Stop words


In computing, stop words are words which are filtered out before or after processing of natural language data. Though "stop words" usually refers to the most common words in a language, there is no single universal list of stop words used by all natural language processing tools, and indeed not all tools even use such a list. Some tools specifically avoid removing these stop words to support phrase search.
Any group of words can be chosen as the stop words for a given purpose. For some search engines, these are some of the most common, short function words, such as the, is, at, which, and on. In this case, stop words can cause problems when searching for phrases that include them, particularly in names such as "The Who", "The The", or "Take That". Other search engines remove some of the most common words—including lexical words, such as "want"—from a query in order to improve performance.

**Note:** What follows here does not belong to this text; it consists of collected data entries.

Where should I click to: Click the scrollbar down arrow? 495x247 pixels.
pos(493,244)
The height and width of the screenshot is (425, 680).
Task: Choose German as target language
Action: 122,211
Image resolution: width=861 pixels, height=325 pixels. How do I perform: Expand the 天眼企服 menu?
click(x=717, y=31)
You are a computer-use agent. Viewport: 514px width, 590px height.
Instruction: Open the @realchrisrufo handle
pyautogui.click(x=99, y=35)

Hans Peter Luhn, one of the pioneers in information retrieval, is credited with coining the phrase and using the concept. The phrase "stop word", which is not in Luhn's 1959 presentation, and the associated terms "stop list" and "stoplist" appear in the literature shortly afterward.

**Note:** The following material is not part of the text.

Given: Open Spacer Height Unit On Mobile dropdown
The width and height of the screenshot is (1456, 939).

A predecessor concept was used in creating some concordances. For example, the first Hebrew concordance, Me’ir nativ, contained a one-page list of unindexed words, with nonsubstantive prepositions and conjunctions which are similar to modern stop words.
In SEO terminology, stop words are the most common words that most search engines avoid, saving space and time in processing large data during crawling or indexing. This helps search engines to save space in their databases.